▶ **Required task 1**
In the text on fishing communities after the tsunami, list every attribute it credits to the World Forum of Fisher People.
▶ **Required task 2**
Answer these from the text on fishing communities after the tsunami:
(a) On what date did the Indian Ocean tsunami occur?
(b) Which two kinds of industrial aquaculture are named?
(c) What is the European Union offering to send to the affected countries?

▶ **Source extract**
But how does the tsunami in Asia affect your food co-op’s seafood choices? Regardless of your taste for seafood, anyone concerned about conserving and protecting the world’s oceans and fisheries should care how fishing communities are rebuilt in the aftermath of the December 26 Indian Ocean tsunami. The prized possessions of the countries severely compromised by the tsunami are the small-scale fishing communities of the region. These traditional and often very well-organized fishing communities embody many of the principles that drive cooperatives as we know them.

The World Forum of Fisher People, for example, which has member organizations in almost all the tsunami-affected countries, has:
• stated values
• open and voluntary membership
• democratic member control
• member economic participation
• independent and autonomous members
• training, education, and information
• cooperation amongst its members spread in 34 countries
• concern for the communities it represents

In addition, small-scale fishing communities’ traditional fishing methods are employed at scales and rates with less negative impact on the marine ecosystem and higher positive contributions to their local fishing economies.

By contrast, the industrial scale factory fishing and aquaculture operations, with sights fixed on the current vacuum created by the tsunami-stricken state of the southeast Asian fishing communities, follow the agri-business model that has already left its destructive mark on the safety of global food supply, land use, and small-scale farmers. Fishing communities from Maine to India are fighting against such industrial fishing forces as industrial aquaculture—particularly shrimp and salmon—and factory-style, industrial fishing operations.

Many of the Asian fishing communities affected by the tsunami have historically presented a nearly impenetrable fortress that has repeatedly fended off efforts to expand shrimp farms through issuance of joint-venture permits to distant water industrial fishing fleets. These industrial farms and fleets have been implicated elsewhere in large-scale over-fishing and marine ecosystem damage as well as displacing fishing communities. Already, reports of interest by the industrial fleet in the tsunami-affected regions are being heard from different corners of the world.

Faced with fishery troubles and excess capacity for years, the European Union (E.U.) is offering to send its excess fishing capacity—made up primarily of industrial trawlers—to the affected countries. Similar proposals have been floating in several E.U. member states, including the U.K. and France.

▶ **Entries**
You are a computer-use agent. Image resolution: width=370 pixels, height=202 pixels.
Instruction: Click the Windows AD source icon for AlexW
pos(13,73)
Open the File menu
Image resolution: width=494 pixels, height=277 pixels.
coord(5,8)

▶ **Final result 1**
- stated values
- open and voluntary membership
- democratic member control
- member economic participation
- independent and autonomous members
- training, education, and information
- cooperation amongst its members spread in 34 countries
- concern for the communities it represents

▶ **Final result 2**
(a) December 26
(b) Shrimp and salmon
(c) Its excess fishing capacity, made up primarily of industrial trawlers